As descobertas são muito animadoras, mas é importante saber que já passamos por uma situação similar no passado. Desde os anos 1970, cientistas tentam criar vacinas capazes de estimular o corpo a criar anticorpos que que impeçam que as moléculas de drogas consigam atravessar a barreira hematoencefálica e inicie o processo que deixa o indivíduo drogado. E, embora tenham existido alguns candidatos promissores que chegaram até os testes clínicos em humanos, todos foram deixados de lado.
O novo método é fundamentalmente diferente das medicações existentes para o tratamento de dependência de opioides, como implantes de grânulos cheios de naltrexona que são inseridos sob a pele. A naltrexona é uma antagonista do opioide, o que significa que ela entra no cérebro e ocupa (mas não ativa) os receptores que seriam ativados por um opioide. Os implantes, que atualmente estão disponíveis apenas na Europa, enviam constantemente uma dose de naltrexona que percorre todo o corpo e que dura entre dois a seis meses.
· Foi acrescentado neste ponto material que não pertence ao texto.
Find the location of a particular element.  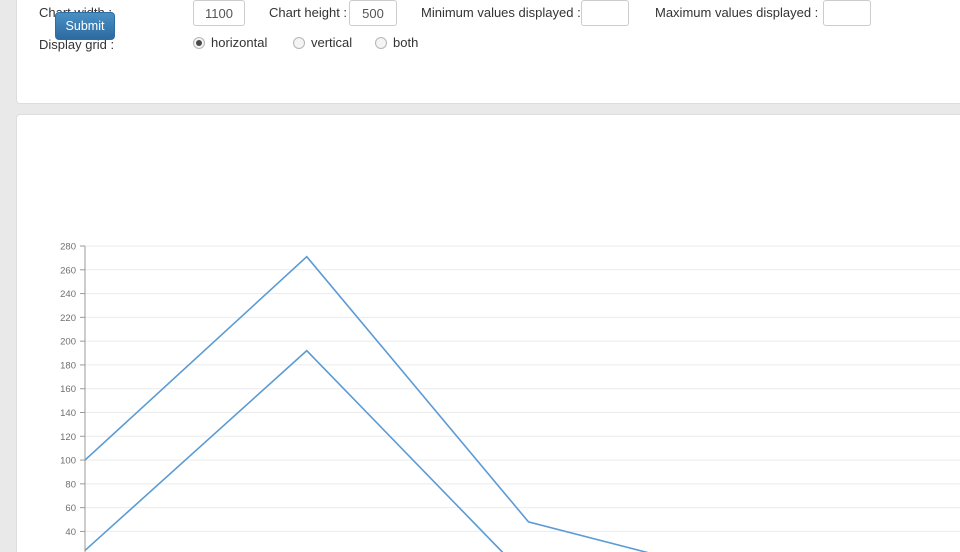

y-axis-tick-label: 160 is located at coordinates (68, 390). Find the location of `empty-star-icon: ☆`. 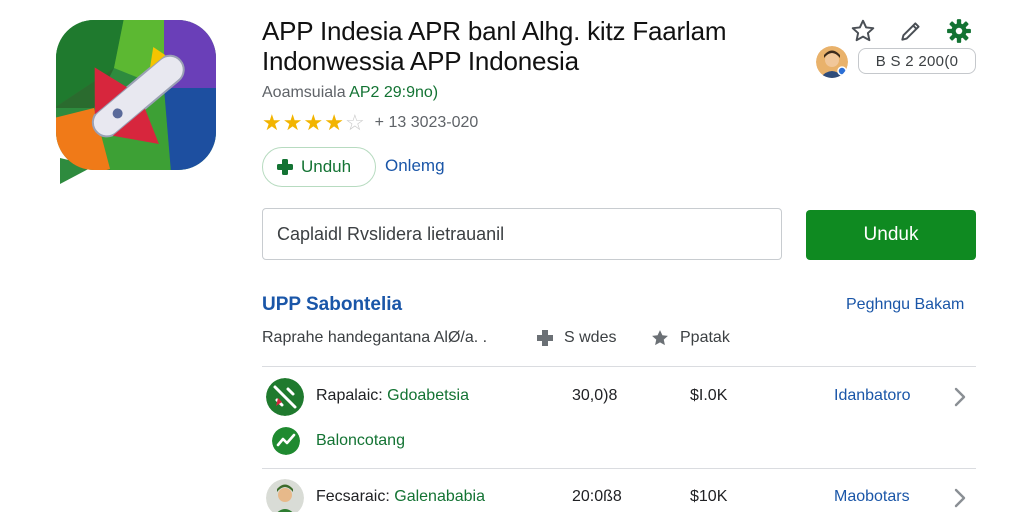

empty-star-icon: ☆ is located at coordinates (354, 122).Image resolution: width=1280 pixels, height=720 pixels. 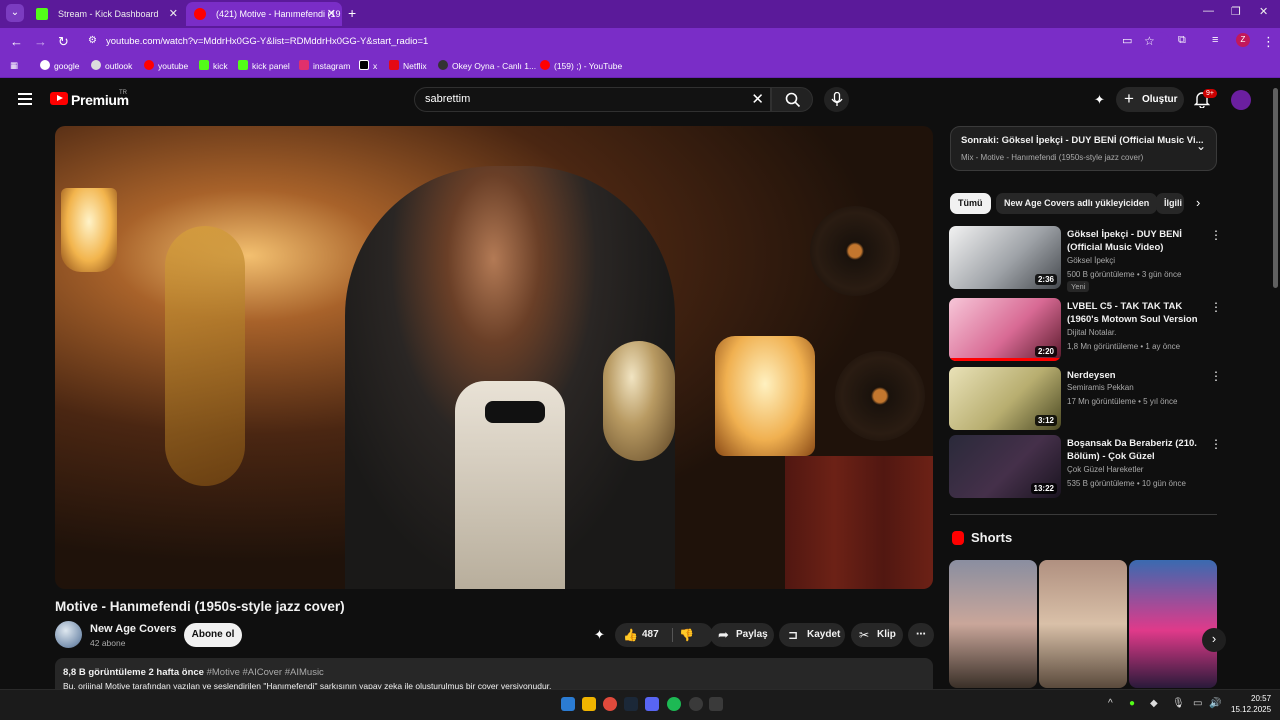 I want to click on subscribe-button: Abone ol, so click(x=213, y=635).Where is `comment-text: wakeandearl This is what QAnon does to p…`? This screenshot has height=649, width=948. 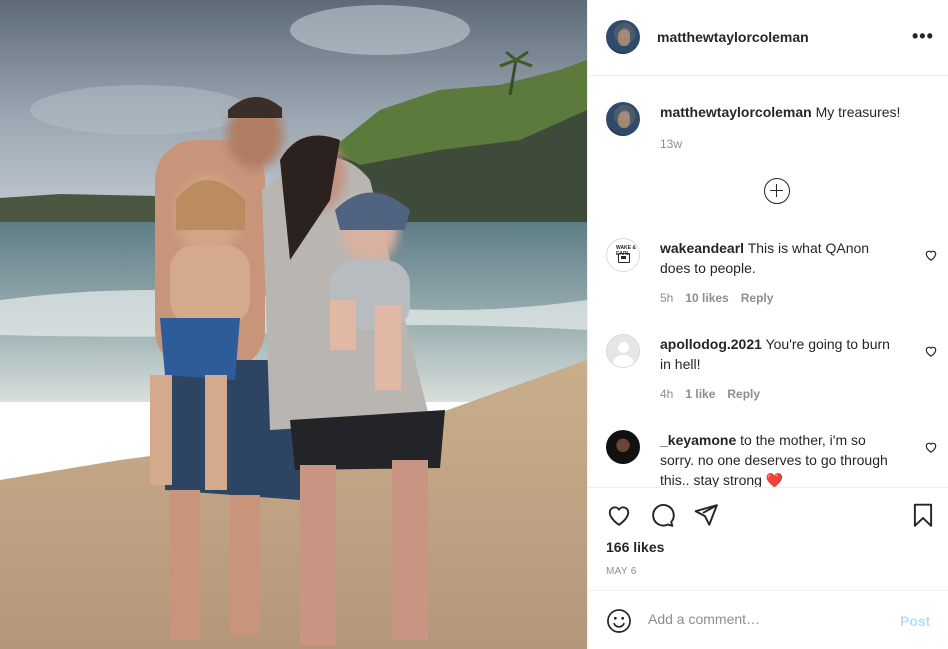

Uma vacina, em contrapartida, permitiria ao corpo reconhecer e destruir as moléculas de uma droga como a heroína, antes mesmo que ela chegasse ao cérebro. Além de ser mais específica, já que drogas como a naltrexona interferem na habilidade do nosso corpo de processar todos os opioides, até mesmo aqueles que produzimos naturalmente como analgésicos, uma vacina também causaria menos efeitos colaterais. Em testes anteriores de vacinas promissoras, os efeitos de bloqueio das drogas duraram apenas por alguns meses, mas ainda exigia apenas uma dose para a imunidade, sem a necessidade de um tratamento constante.
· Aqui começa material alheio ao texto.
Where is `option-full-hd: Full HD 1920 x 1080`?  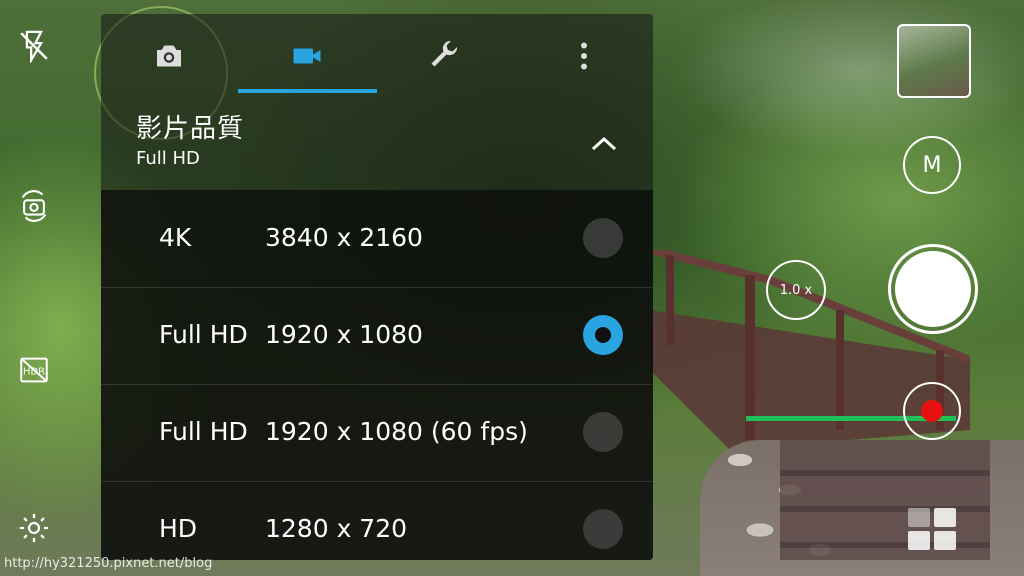
option-full-hd: Full HD 1920 x 1080 is located at coordinates (377, 336).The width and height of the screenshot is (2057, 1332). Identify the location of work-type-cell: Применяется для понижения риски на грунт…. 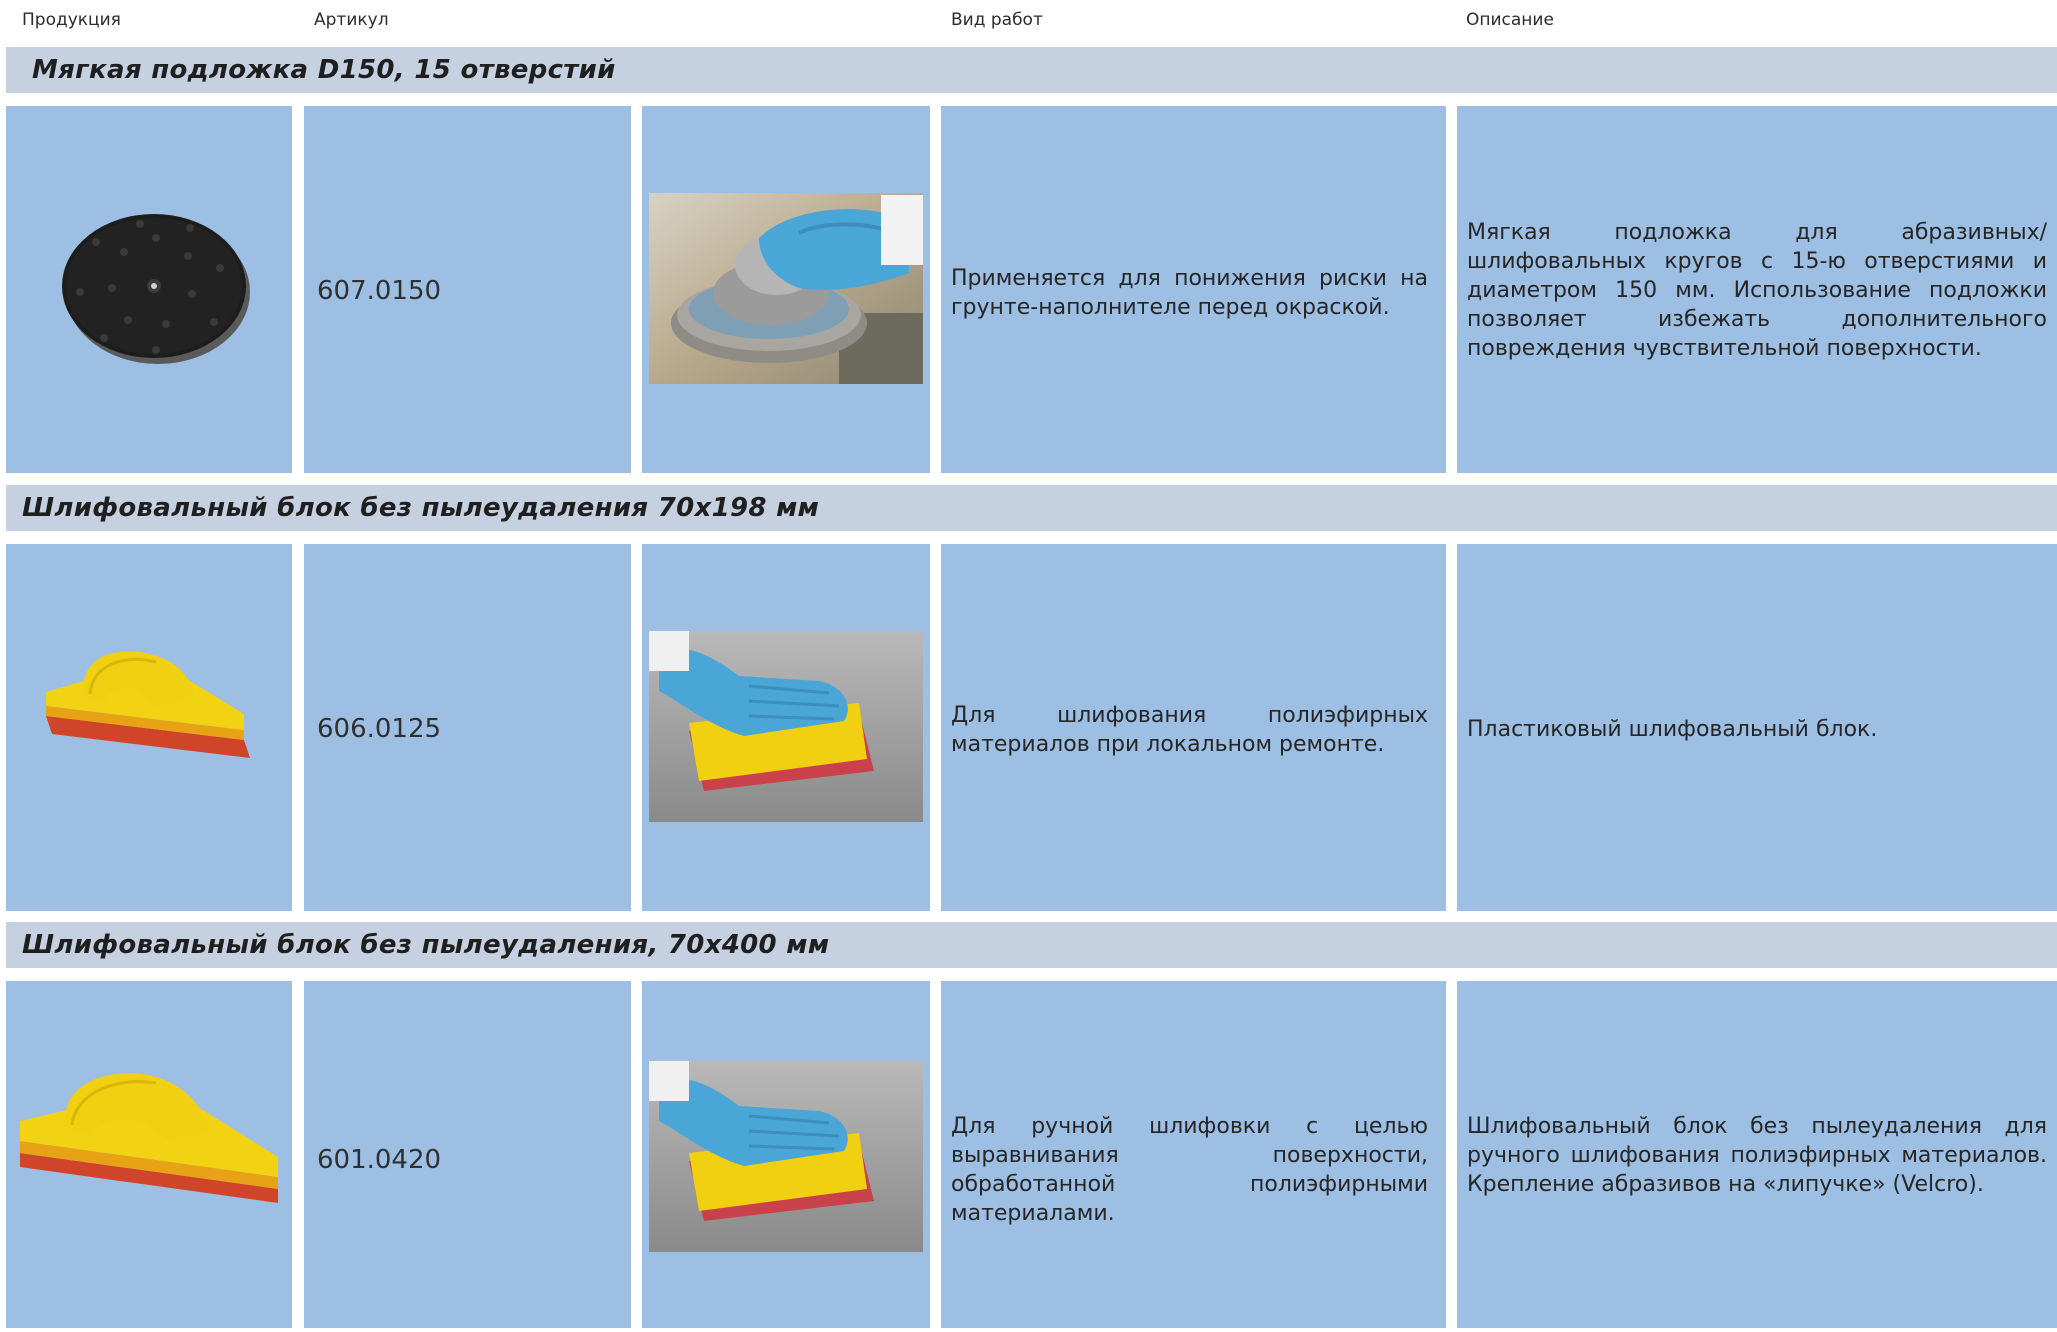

O desafio é criar uma resposta imunológica específica e poderosa. Como as moléculas que compõem a heroína e outras drogas não são reconhecidas como ameaças pelo sistema imunológico, os cientistas tentaram fazer com que a heroína possua um sinal negativo, ligando-a a um tipo de proteína que induz uma resposta imune. Eles também adicionaram produtos químicos chamados de adjuvantes, que contribuem com o sistema imunológico. A vacina desenvolvida pela equipe, por exemplo, introduziu a heroína em uma proteína que utilizamos para imunizar pessoas contra a doença bacteriana do tétano.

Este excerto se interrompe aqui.